To further validate the effectiveness of the improvement methods, experiments were also conducted on the test set, and the results are shown in Figure 13. LRGAN has the smallest FID value, and the highest PSNR and SSIM, with the smallest error in this group. A comparative analysis shows that LRGAN performs the best. From the error bars in the figure above, it can be seen that the overall error from GAN to LRGAN generally shows a gradual downward trend, with the three evaluation metrics in LRGAN having the smallest errors. The experimental results on the test set further confirm that using the least squares loss function as the adversarial network loss function, as well as adopting spectral normalization and residual structures, all contribute to improving the quality of images generated by LRGAN. Spectral normalization has a more significant effect on improving PSNR, while the residual structure is more helpful in reducing the FID value. The least squares loss function plays the largest role in controlling SSIM, making its value closest to 1 (as shown in the figure above, which represents the value closest to 100%).

4.2. Comparison of Images Generated by Different Models

4.2.1. Subjective Evaluation of the Results

To further prove the effectiveness of the proposed LRGAN model, a comparative analysis was conducted with three adversarial generation models: WGAN, LSGAN, and CycleGAN. Simulations were carried out while ensuring that the model parameters remained essentially the same. The number of iterations was set to 110, and the images generated by each model are shown in Figure 14.
From Figure 14, it can be seen that from a visual perception perspective, the WGAN model still exhibits a large amount of noise distributed along the welding centerline and its vicinity. The LSGAN model, due to the decision penalty mechanism of the least squares loss function, significantly reduces explicit noise during the training process, but its resolution still needs improvement. The images generated by the CycleGAN model are quite similar to the original welding images, with a significant reduction in blurriness. The images generated by the LRGAN model are clearly superior to the previous three models, more closely resembling the original welding images and showing the best results.

4.2.2. Grayscale 3D Surface Analysis

To objectively evaluate the performance of each model, this paper uses grayscale surface plots to display the characteristics and trends of the data. The grayscale surface plots provide a more intuitive way to demonstrate the improvements in brightness and contrast of the images generated by each model. Taking the images in the third row of Figure 14 as an example, the corresponding grayscale surface plot is shown in Figure 15.
In the grayscale surface plot, the x-axis represents the image height, the y-axis represents the image width, and the z-axis represents the grayscale value (ranging from 0 to 255). The lower the grayscale value, the darker the color on the surface plot. By comparing the enhancement results obtained from different methods, we can observe that: the grayscale value difference of the generated image using the WGAN method is too large, indicating an uneven brightness distribution with overly bright and dark areas; the grayscale value difference of the generated image using the LSGAN and CycleGAN methods is somewhat reduced, but there are still dark areas, and abnormal dark regions appear at both the image edges and center, which is an important cause of the blurriness of the generated images; the grayscale value difference of the welding images generated by the LRGAN is the smallest, indicating that the pixel distribution of the generated image is more balanced, effectively improving the quality of the generated welding images. Therefore, the proposed method performs better.

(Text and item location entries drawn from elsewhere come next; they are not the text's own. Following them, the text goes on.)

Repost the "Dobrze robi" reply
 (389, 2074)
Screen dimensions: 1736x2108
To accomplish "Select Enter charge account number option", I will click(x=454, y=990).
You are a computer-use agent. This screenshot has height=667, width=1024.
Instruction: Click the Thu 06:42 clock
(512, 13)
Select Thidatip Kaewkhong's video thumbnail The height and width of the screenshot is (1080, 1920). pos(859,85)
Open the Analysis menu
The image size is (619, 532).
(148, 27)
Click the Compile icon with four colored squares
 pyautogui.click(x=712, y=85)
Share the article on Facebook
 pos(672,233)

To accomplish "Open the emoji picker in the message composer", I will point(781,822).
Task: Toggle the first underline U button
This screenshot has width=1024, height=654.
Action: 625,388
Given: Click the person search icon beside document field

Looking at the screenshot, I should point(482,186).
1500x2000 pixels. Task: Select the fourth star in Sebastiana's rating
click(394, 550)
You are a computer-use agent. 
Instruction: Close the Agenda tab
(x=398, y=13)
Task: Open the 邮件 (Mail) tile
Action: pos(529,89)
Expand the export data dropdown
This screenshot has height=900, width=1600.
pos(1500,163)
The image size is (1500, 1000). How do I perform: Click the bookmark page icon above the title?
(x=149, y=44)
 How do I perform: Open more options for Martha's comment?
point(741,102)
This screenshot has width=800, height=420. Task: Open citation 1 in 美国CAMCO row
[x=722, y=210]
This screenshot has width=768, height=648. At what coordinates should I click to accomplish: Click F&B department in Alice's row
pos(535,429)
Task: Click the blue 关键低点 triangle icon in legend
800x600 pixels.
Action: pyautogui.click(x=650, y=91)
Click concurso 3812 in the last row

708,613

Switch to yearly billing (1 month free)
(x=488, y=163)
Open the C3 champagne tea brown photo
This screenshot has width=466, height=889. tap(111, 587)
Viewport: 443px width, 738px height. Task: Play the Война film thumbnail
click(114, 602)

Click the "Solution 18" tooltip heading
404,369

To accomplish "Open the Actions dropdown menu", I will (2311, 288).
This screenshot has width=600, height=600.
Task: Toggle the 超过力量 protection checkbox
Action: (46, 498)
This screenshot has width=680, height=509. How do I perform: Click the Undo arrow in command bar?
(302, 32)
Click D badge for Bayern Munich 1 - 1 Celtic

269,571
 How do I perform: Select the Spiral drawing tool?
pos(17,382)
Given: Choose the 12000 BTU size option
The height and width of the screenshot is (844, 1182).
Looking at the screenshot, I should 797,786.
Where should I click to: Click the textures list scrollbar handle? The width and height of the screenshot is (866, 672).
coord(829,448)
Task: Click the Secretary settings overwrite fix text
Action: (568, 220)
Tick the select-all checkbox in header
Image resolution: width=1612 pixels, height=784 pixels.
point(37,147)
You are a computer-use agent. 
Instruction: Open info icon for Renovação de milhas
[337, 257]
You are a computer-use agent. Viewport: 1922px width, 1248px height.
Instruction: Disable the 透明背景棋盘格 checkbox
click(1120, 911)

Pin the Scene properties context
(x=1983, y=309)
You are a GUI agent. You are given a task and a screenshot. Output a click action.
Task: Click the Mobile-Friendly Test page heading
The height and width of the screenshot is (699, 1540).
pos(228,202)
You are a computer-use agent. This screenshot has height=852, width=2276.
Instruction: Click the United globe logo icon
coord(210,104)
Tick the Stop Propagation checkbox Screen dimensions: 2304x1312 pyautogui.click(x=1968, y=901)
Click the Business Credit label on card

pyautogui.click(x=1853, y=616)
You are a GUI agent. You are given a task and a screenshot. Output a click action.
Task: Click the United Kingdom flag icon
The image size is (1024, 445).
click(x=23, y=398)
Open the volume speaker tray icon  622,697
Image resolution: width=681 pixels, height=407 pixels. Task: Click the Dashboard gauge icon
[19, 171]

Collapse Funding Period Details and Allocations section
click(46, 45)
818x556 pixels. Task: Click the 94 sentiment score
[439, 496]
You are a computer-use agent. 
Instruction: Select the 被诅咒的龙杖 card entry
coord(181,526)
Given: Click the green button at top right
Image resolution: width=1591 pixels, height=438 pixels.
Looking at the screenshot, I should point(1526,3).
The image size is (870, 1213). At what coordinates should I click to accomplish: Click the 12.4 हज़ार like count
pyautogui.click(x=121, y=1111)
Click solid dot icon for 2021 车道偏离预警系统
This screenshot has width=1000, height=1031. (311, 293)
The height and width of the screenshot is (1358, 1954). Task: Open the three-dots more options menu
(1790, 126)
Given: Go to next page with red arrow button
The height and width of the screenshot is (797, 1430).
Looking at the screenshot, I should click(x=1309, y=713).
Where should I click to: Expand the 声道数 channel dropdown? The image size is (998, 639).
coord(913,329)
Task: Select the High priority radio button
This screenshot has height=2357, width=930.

4.2.3. Quantitative Analysis

In addition to analyzing the model’s generation performance using the PSNR, SSIM, and FID evaluation metrics, we can also assess the LRGAN model’s performance from the perspective of large data volumes and manifold structure evaluation by introducing the GAN_train and GAN_test metrics. These metrics, obtained by training on the VGG19 classification network, are mainly used to evaluate the manifold structure similarity between datasets. The higher the GAN_train and GAN_test values, the more similar the manifold structures of the datasets. The results are shown in Table 4 and Figure 16.
Through quantitative analysis, it can be seen that the proposed model outperforms the other three models in terms of having the smallest FID, the highest PSNR, and SSIM closest to 1 (100%), as well as achieving the highest manifold structure similarity evaluation (GAN_train and GAN_test). Based on these five objective evaluation metrics, it can be concluded that the LRGAN model better preserves the feature distribution and structural similarity between the generated welding image dataset and the original welding image dataset, resulting in the best image generation effect, which is closest to the original welding images.
Furthermore, based on the 3D area plot in Figure 17, it can be concluded that the area blocks corresponding to the conditions of small FID values and large PSNR, SSIM, as well as GAN_train and GAN_test values, are primarily concentrated around LRGAN (i.e., the proposed model in this paper). This indicates that the number of area blocks meeting these conditions is highest for the proposed model. Therefore, this further confirms that, among the four models, the LRGAN model proposed in this paper generates welding images that are the most similar to the original welding samples, demonstrating the best performance.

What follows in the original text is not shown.